The boaters alliance could publish the photos on its website, boosting Punta Gorda as a boaters destination, Magnin said. That site is linked to an advertisement on a cruising sailors’ Internet magazine, the Salty Southeast Cruisers Net (www.cruisersnet.com).
Several PGI-based groups were to participate, including the Seafarers Cruising, PG Islanders and PGI Paddlers clubs.
Soon after the event was announced, however, the alliance and several other groups, including the Charlotte Harbor, Burnt Store Isles and Platinum Point yacht clubs and the Punta Gorda sailing and boat clubs, offered to join in.
“Then it mushroomed into something larger to involve the whole community,” Magnin said.
The event already has been embraced by Claiborne Young, Salty Southeast publisher.
“In fact, the Harbor Happening may just be the single most important event in the boating and cruising history of the (cruisers-friendly) community,” Young wrote in the Salty Southeast. “This very special day will feature a mass group shot of every cruising (and other type of) craft that can be squeezed into the Peace River, along the Punta Gorda waterfront.”
The civic association was launched in 1962 to promote fun activities for isles residents. Other anniversary events have included sock hops and barbecues.
PGI resident Bob Burns said he decided to sail his 32-foot cutter sailboat CandaceStar to the event after getting a flier about it in the mail.

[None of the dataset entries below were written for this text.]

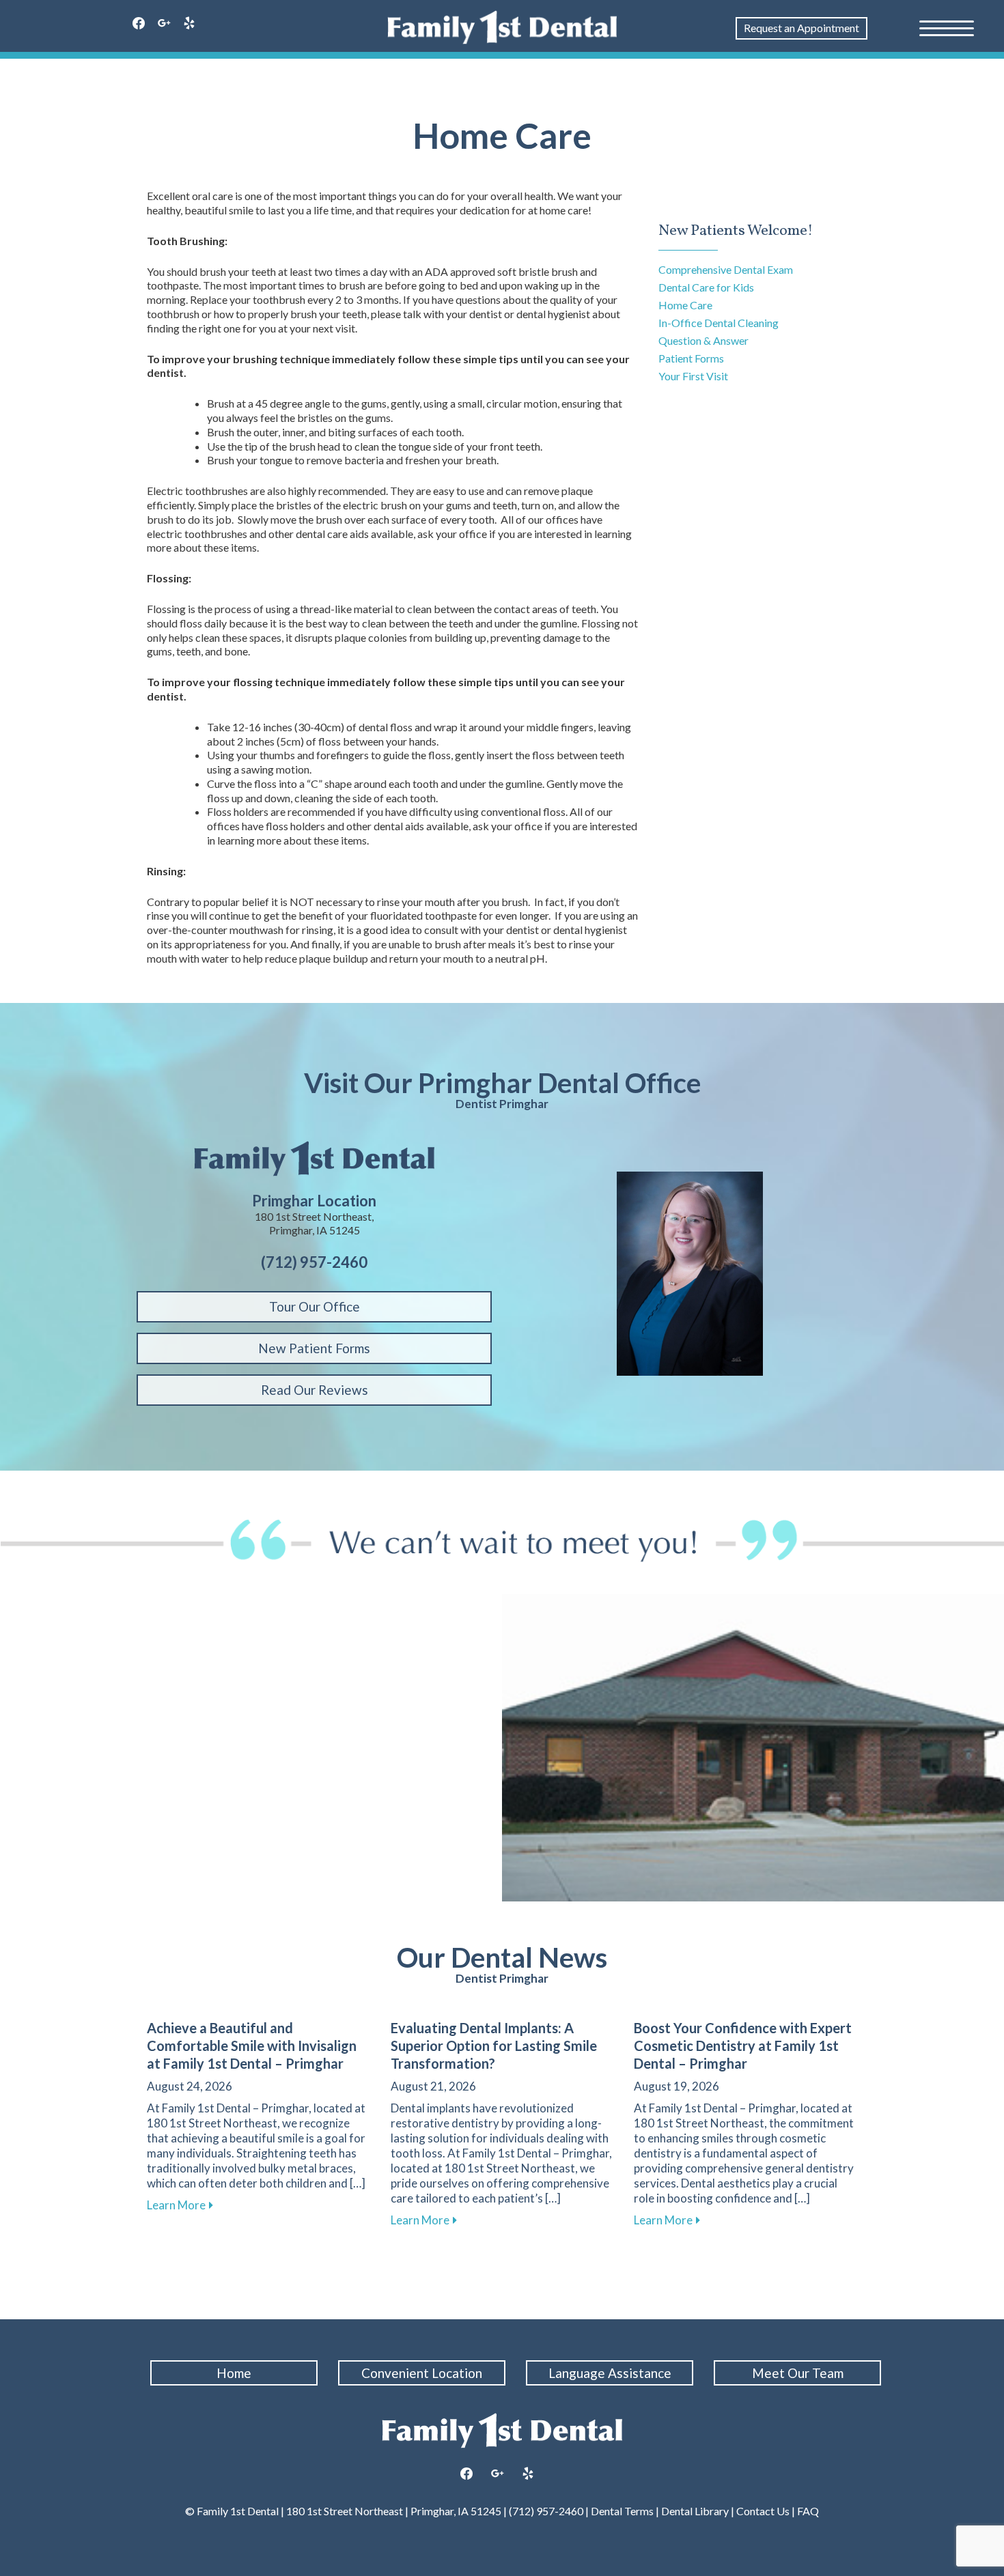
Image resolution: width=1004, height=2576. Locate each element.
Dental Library (695, 2510)
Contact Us (763, 2510)
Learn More (180, 2205)
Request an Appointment (801, 27)
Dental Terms (622, 2510)
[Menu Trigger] (946, 27)
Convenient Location (421, 2373)
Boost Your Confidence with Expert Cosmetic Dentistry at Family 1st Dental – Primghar (743, 2045)
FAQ (807, 2510)
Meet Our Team (797, 2373)
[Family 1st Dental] (502, 27)
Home (234, 2373)
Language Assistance (609, 2373)
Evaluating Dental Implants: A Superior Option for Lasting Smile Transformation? (494, 2045)
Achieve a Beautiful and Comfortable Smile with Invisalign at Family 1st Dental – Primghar (252, 2045)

“It’s just an opportunity to go sailing and see the magnitude of the boating community,” he said.
Bob Peterson of the civic association, an event organizer, sailed his 43-foot motor yacht The Office to the Gilchrist anchorage Friday. Rough weather hampered a water taxi from jockeying around the boats, and similar conditions are forecast today, he said.
“As every boater knows, one thing we can’t control is the weather,” he said.
Had the weather been nicer, Peterson said he would have expected hundreds more to participate.
“We’ve had a tremendous response from everybody,” he said.